Teaching work should go to newly qualified, says union


SCHOOLS ARE employing more than 400 retired teachers for substitute work despite high unemployment among newly qualified graduates, according to figures from the Department of Education.

Figures show that 302 retired teachers were employed for substitute work at primary level, 74 retired teachers are working as substitutes at secondary level, and 19 retired teachers are working in the voluntary secondary and community and comprehensive sectors.

The Irish National Teachers Organisation, the union which represents primary school teachers, has called on schools to prioritise unwaged teachers for substitute work.

It also called for Minister for Education Mary Coughlan to establish panels on a regional basis to match unemployed teachers with work.

“The Minister must go back to the drawing board and provide that unwaged teachers be given preference over non-teachers and indeed retired teachers for any available substitute work,” union president Jim Higgins said.

The union said one Dublin school had a list of 76 fully qualified teachers seeking substitute work, compiled from teachers who dropped off their CVs, while another Dublin school reported making nearly 20 calls last Sunday to try and source a trained teacher to fill a vacancy in the school yesterday.
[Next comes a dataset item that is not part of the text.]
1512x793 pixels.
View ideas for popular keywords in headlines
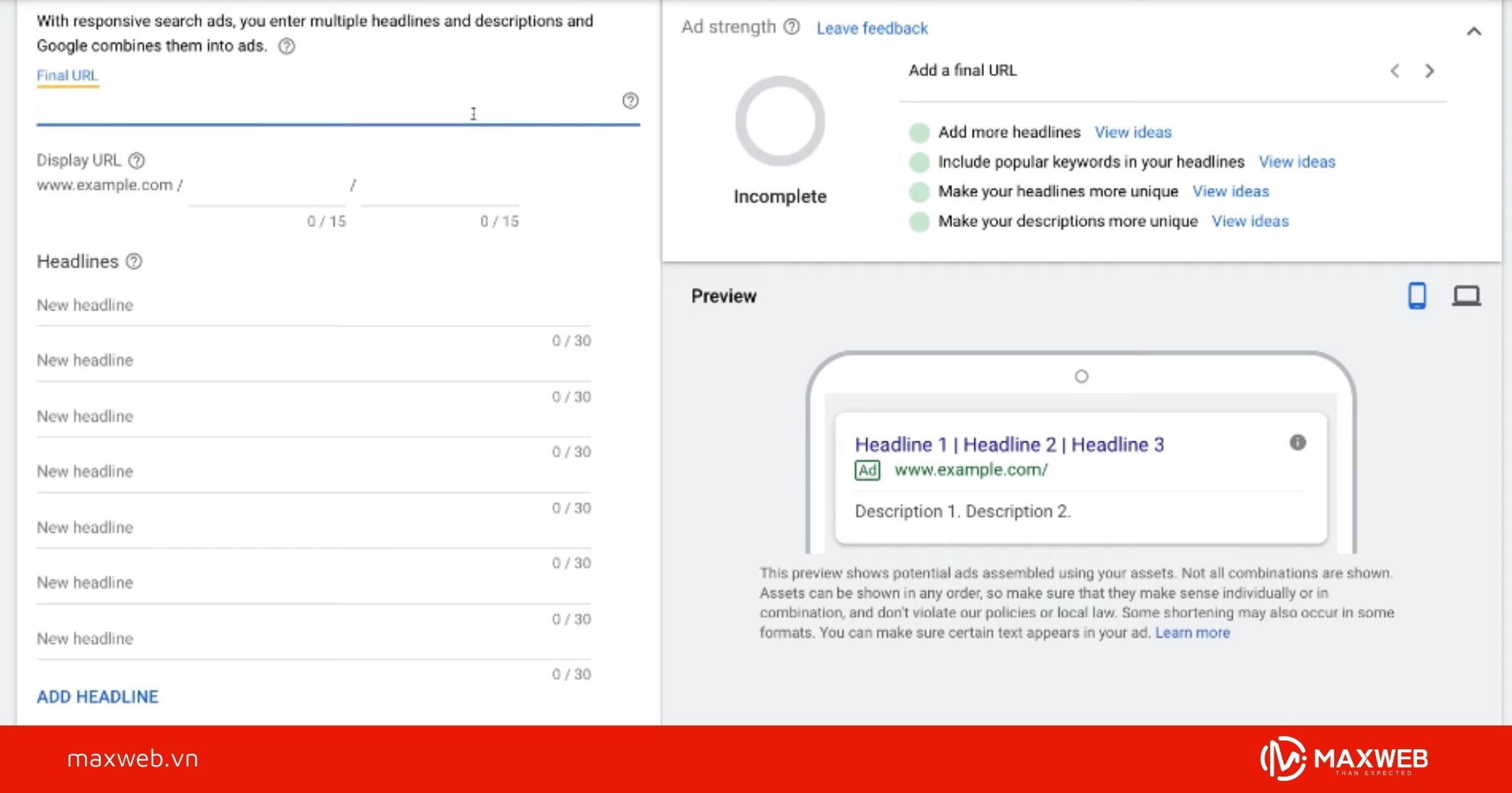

The union said just 8 per cent of substitute work was being done by retired teachers and that retired teachers were themselves supportive of the union’s position.

Fine Gael education spokesman Fergus O’Dowd said the onus was on Ms Coughlan to free up all casual and substitute teaching hours for unemployed teachers.

“This should be a no-brainer. Employing newly qualified teachers instead of retired teachers gets them off the dole and into the classroom.

“It’s good for teachers, good for schools and good for the taxpayer.”

Employing retired teachers may have made sense when there was full employment but could not be justified with thousands of young teachers going straight from college to the dole queue, Mr O’Dowd said.

“Many of our young graduates will have to emigrate to England, New Zealand or Australia in order to gain teaching experience.

“We need those graduates in our system. Every hour of work, be it on a permanent or casual basis in a school, must be ring-fenced for those teachers who are currently looking for work.”